Some records
[BEGIN]
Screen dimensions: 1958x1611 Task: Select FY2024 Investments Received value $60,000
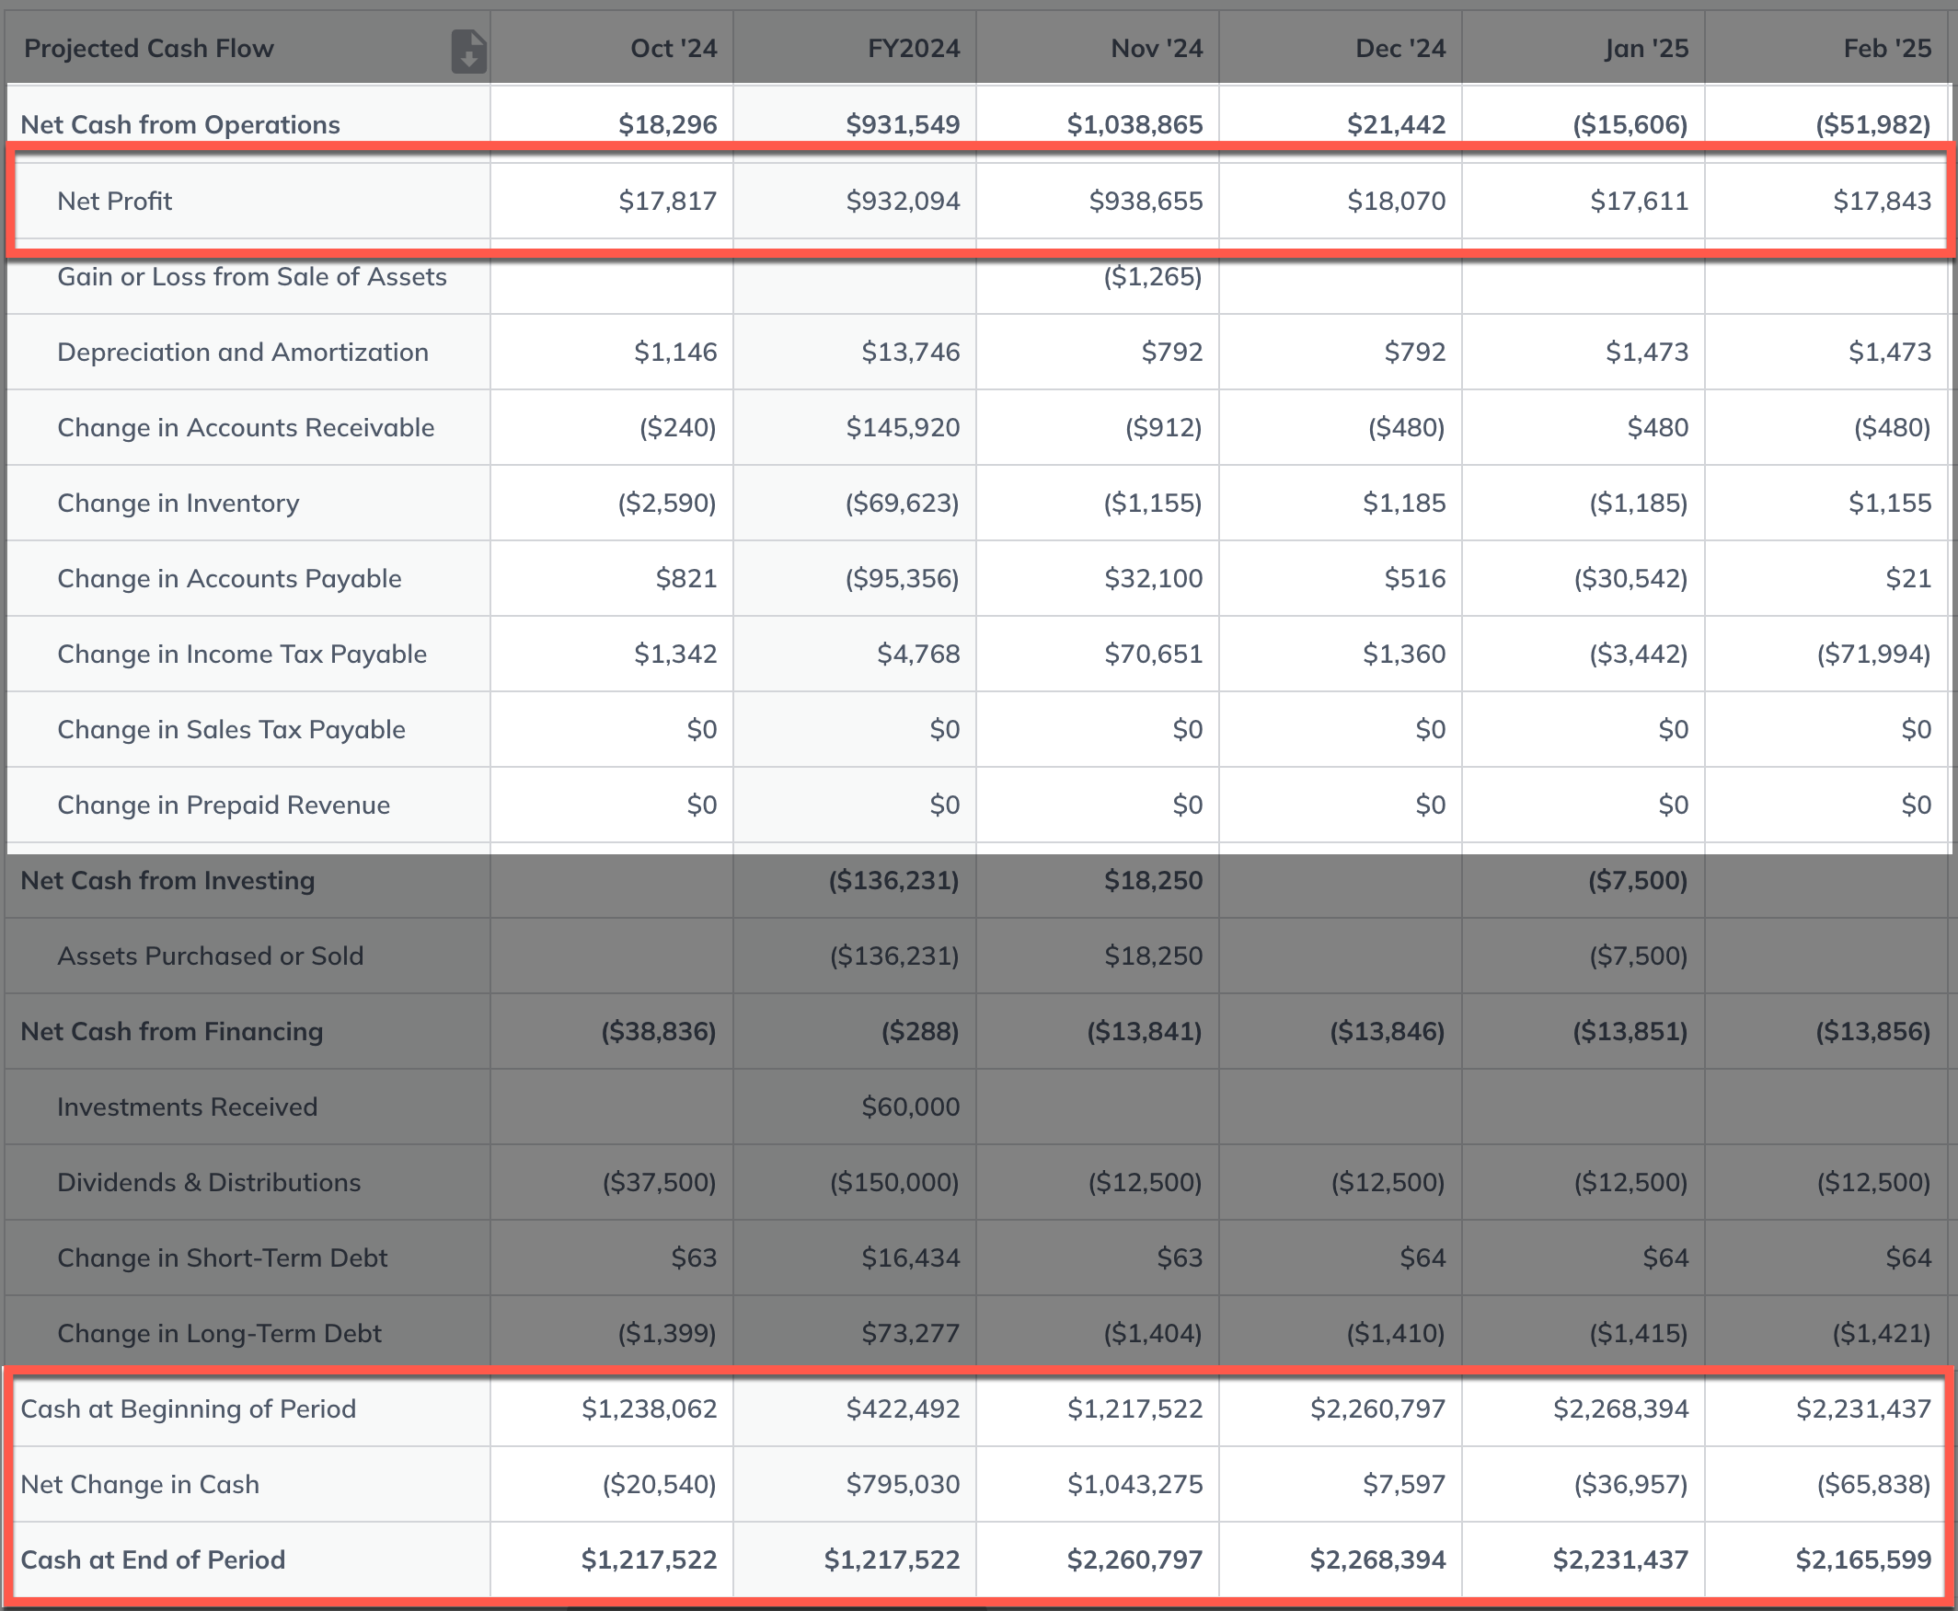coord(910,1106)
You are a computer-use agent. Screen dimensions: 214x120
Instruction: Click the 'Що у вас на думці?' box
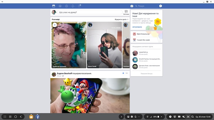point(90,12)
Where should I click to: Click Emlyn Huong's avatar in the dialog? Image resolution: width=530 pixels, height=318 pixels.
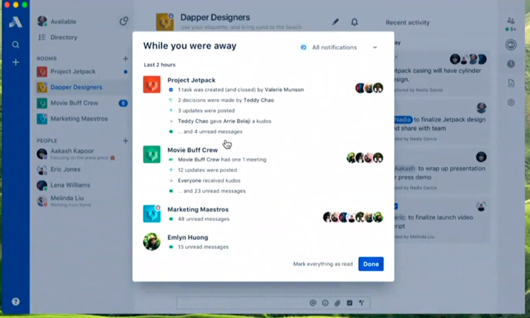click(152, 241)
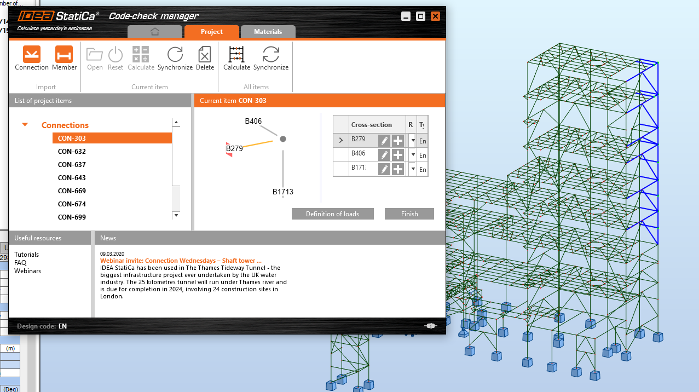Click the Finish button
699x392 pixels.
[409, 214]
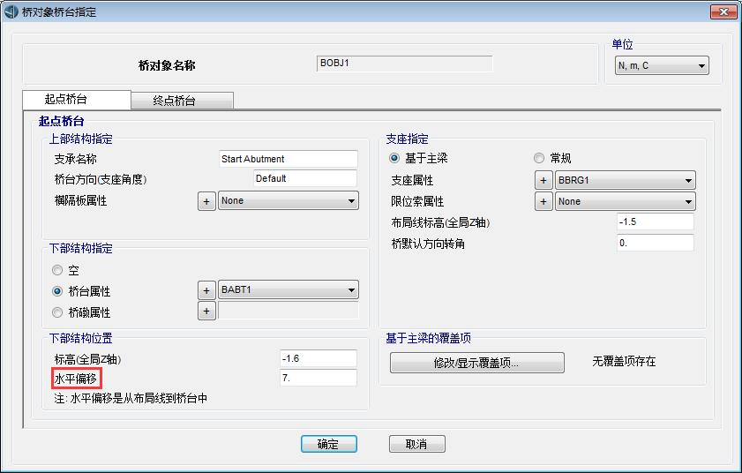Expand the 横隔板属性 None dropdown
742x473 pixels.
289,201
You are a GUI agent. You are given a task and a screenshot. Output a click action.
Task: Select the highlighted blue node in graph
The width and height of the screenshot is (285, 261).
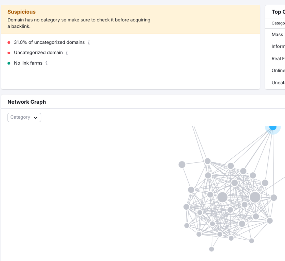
[END]
## [Stated goal]
Find every line in the entries above that contains the word "width", matching case exactly, and copy each of those lines.

## [Output below]
Where should I click to: Click Emlyn Huong's avatar in the dialog? Image resolution: width=530 pixels, height=318 pixels.
The width and height of the screenshot is (285, 261).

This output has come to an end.